## Start READING PASSAGE
View Full Version : Visualization of Gaussian curvature for NURBS surface.

Alexanov

01-12-2016, 07:08 AM

Hello everyone,

I need to visualize Gaussian curvature of NURBS surface like a colored surface. What is a best way to do it?

Should I use evaluators for that? Can I evaluate not just point on the surface and normal vector, but also tangent vectors?

Surfing in Internet for many days with no results at all.

carsten neumann

01-12-2016, 08:51 AM

OpenGL is a low level rendering API, it does not have functionality to compute geometric properties like curvature and only handles simple primitives: triangles, lines, and points - not more complex surface representations like NURBS. There are the evaluators inside GLU that can be used to turn a NURBS surface into a triangle based representation - off hand I'm not sure if it has support to compute curvature.

Assuming you have found a way to compute curvature at the vertices of the triangle approximation of your NURBS surface, you can store that as a vertex attribute and pass it to your shaders just like any other attribute (position, normal, texture coordinates) - in your shader you can turn the curvature value into a color (through some formula or by sampling a look up texture). Alternatively (in particular if you are not using shaders) you can turn the curvature value into a color on the CPU and pass that color as (secondary) color attribute to OpenGL.

GClements

01-12-2016, 11:39 AM

I need to visualize Gaussian curvature of NURBS surface like a colored surface. What is a best way to do it?

Should I use evaluators for that? Can I evaluate not just point on the surface and normal vector, but also tangent vectors?

If you can get the control points of a Bezier patch (i.e. the arguments to glMap2()), you can convert those to the coefficients of the numerator and denominator polynomials, differentiate those with respect to u and v, then convert the coefficients of the derivatives back to the control points for a Bezier patch. Thus you can generate a Bezier patch for the tangents (and second derivatives if needed), and also for the normal (which is the cross product of the tangents).
## End READING PASSAGE
## Start RECORDED DATA
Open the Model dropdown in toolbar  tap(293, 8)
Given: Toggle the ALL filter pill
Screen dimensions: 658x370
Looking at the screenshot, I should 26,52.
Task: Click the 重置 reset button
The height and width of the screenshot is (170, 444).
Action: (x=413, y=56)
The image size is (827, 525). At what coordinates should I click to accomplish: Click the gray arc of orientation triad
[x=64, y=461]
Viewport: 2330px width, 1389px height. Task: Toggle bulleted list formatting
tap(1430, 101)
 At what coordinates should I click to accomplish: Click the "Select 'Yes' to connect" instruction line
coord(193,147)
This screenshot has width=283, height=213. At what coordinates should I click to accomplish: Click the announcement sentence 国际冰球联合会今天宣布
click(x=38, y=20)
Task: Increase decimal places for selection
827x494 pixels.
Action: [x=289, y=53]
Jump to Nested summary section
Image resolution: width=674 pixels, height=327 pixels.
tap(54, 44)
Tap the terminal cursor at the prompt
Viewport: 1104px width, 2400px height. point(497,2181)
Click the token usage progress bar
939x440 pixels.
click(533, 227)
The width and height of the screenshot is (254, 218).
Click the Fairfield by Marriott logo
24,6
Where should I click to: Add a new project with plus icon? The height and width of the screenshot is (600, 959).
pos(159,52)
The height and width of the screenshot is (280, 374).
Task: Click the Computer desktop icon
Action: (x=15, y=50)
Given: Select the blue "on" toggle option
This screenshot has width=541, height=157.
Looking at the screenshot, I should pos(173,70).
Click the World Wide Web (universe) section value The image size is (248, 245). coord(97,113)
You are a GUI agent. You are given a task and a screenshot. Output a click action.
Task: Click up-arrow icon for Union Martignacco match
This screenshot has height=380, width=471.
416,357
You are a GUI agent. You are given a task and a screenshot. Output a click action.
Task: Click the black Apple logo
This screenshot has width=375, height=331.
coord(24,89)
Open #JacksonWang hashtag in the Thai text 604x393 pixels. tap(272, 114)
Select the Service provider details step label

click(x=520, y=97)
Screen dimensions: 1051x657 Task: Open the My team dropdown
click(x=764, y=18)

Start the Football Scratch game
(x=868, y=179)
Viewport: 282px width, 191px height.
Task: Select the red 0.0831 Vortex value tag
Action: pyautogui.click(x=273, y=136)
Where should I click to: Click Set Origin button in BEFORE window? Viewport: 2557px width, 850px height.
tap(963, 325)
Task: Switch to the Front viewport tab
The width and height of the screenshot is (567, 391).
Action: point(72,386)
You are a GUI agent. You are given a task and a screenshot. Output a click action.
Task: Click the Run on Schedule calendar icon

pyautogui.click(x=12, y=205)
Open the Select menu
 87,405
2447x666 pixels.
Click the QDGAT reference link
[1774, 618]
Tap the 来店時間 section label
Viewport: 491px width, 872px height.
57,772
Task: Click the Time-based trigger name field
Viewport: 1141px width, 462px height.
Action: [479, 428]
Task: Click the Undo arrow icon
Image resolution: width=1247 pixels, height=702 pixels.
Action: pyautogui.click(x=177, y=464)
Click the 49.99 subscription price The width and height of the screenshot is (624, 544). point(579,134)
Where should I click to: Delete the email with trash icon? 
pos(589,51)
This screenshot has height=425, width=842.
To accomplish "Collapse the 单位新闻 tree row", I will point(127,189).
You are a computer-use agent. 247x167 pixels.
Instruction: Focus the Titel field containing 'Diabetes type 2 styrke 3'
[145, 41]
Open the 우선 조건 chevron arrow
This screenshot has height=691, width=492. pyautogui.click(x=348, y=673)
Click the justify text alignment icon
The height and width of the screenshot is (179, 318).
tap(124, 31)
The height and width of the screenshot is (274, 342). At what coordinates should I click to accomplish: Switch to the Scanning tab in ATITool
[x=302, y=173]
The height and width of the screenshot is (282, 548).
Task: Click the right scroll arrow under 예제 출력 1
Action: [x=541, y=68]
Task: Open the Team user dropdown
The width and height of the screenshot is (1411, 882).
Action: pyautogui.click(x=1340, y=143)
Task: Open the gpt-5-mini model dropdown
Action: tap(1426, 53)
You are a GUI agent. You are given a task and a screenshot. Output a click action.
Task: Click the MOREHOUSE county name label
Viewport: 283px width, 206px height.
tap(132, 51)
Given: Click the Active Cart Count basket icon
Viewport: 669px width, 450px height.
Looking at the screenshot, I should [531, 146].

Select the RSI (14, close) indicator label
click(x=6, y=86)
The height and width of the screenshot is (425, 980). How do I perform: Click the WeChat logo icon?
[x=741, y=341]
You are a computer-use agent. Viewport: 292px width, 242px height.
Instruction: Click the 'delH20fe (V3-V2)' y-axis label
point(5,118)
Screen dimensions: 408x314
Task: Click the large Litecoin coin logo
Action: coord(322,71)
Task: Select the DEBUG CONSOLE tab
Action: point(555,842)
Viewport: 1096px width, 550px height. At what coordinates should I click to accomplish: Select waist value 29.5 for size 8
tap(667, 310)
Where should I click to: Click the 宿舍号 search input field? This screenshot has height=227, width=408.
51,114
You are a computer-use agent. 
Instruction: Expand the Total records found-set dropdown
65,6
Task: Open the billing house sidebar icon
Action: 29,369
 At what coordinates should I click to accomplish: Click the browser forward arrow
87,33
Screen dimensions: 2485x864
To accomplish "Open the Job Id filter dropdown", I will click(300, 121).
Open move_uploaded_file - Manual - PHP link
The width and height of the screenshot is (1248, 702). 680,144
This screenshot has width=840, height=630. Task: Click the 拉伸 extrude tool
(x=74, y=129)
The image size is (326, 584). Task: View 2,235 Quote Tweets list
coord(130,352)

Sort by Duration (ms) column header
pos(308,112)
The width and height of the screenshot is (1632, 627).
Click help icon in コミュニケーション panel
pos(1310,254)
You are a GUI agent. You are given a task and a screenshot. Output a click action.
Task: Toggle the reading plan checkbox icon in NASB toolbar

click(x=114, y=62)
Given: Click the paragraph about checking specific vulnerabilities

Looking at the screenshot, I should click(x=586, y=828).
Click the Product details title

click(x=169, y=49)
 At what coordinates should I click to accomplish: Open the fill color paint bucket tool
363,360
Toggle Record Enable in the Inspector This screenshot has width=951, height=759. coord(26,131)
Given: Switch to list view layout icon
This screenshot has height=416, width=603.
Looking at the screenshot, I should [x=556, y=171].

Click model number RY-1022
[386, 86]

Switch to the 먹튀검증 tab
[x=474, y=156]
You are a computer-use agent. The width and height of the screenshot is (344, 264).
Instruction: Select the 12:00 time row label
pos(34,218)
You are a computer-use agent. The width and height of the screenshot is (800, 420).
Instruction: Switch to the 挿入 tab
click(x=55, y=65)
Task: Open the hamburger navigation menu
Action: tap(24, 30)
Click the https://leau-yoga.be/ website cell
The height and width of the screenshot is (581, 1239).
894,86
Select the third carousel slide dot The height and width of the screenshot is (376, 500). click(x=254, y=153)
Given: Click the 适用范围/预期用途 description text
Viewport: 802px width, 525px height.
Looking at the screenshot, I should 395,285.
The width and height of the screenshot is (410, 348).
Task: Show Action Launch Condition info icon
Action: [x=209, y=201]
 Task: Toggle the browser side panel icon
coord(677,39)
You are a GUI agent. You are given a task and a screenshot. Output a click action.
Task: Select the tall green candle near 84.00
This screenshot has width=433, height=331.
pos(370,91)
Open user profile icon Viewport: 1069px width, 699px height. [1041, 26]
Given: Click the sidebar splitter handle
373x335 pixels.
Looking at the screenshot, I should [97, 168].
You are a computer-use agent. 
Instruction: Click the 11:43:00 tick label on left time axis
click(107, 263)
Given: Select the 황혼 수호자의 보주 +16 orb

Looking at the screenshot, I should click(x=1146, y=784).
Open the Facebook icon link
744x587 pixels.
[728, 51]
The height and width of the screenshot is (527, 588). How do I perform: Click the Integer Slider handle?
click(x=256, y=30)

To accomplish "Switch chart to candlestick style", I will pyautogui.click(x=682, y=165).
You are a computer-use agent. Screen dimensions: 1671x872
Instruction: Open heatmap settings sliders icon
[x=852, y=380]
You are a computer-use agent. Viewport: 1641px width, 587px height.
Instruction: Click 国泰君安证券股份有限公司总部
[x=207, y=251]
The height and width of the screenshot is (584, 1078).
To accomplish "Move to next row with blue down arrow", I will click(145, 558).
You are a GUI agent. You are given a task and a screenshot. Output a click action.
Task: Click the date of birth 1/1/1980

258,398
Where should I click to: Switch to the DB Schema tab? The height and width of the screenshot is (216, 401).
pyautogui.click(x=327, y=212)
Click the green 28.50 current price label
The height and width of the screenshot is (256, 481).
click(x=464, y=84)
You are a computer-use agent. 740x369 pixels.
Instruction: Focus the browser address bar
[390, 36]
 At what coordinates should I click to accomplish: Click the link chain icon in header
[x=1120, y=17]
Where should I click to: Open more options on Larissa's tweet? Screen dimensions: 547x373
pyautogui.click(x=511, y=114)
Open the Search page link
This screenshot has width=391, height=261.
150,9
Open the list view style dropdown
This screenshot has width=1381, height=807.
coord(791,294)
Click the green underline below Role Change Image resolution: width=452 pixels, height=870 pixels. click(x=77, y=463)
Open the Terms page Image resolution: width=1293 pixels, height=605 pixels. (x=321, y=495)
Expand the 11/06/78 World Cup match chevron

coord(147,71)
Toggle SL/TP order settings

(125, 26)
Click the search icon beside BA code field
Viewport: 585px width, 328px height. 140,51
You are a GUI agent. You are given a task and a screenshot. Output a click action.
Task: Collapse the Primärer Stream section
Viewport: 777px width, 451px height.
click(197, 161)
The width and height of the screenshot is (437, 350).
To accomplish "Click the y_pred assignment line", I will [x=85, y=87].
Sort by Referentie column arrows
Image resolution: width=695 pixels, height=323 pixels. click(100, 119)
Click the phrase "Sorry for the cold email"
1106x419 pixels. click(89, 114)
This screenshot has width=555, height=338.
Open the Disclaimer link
## End RECORDED DATA
### BRIEF A
Return the forum thread on NURBS curvature word for word, in full.
### BRIEF B
In the listing, rewrite the lines from the one containing "You are a computer-use agent. Screen" to the one containing "will click(145, 558).", both included, as a numbered list with blank lines omitted.
The listing is unrelated to the forum thread on NURBS curvature.

### COMPLETE RESPONSE A
View Full Version : Visualization of Gaussian curvature for NURBS surface.

Alexanov

01-12-2016, 07:08 AM

Hello everyone,

I need to visualize Gaussian curvature of NURBS surface like a colored surface. What is a best way to do it?

Should I use evaluators for that? Can I evaluate not just point on the surface and normal vector, but also tangent vectors?

Surfing in Internet for many days with no results at all.

carsten neumann

01-12-2016, 08:51 AM

OpenGL is a low level rendering API, it does not have functionality to compute geometric properties like curvature and only handles simple primitives: triangles, lines, and points - not more complex surface representations like NURBS. There are the evaluators inside GLU that can be used to turn a NURBS surface into a triangle based representation - off hand I'm not sure if it has support to compute curvature.

Assuming you have found a way to compute curvature at the vertices of the triangle approximation of your NURBS surface, you can store that as a vertex attribute and pass it to your shaders just like any other attribute (position, normal, texture coordinates) - in your shader you can turn the curvature value into a color (through some formula or by sampling a look up texture). Alternatively (in particular if you are not using shaders) you can turn the curvature value into a color on the CPU and pass that color as (secondary) color attribute to OpenGL.

GClements

01-12-2016, 11:39 AM

I need to visualize Gaussian curvature of NURBS surface like a colored surface. What is a best way to do it?

Should I use evaluators for that? Can I evaluate not just point on the surface and normal vector, but also tangent vectors?

If you can get the control points of a Bezier patch (i.e. the arguments to glMap2()), you can convert those to the coefficients of the numerator and denominator polynomials, differentiate those with respect to u and v, then convert the coefficients of the derivatives back to the control points for a Bezier patch. Thus you can generate a Bezier patch for the tangents (and second derivatives if needed), and also for the normal (which is the cross product of the tangents).

### COMPLETE RESPONSE B
1. You are a computer-use agent. Screen dimensions: 1671x872
2. Instruction: Open heatmap settings sliders icon
3. [x=852, y=380]
4. You are a computer-use agent. Viewport: 1641px width, 587px height.
5. Instruction: Click 国泰君安证券股份有限公司总部
6. [x=207, y=251]
7. The height and width of the screenshot is (584, 1078).
8. To accomplish "Move to next row with blue down arrow", I will click(145, 558).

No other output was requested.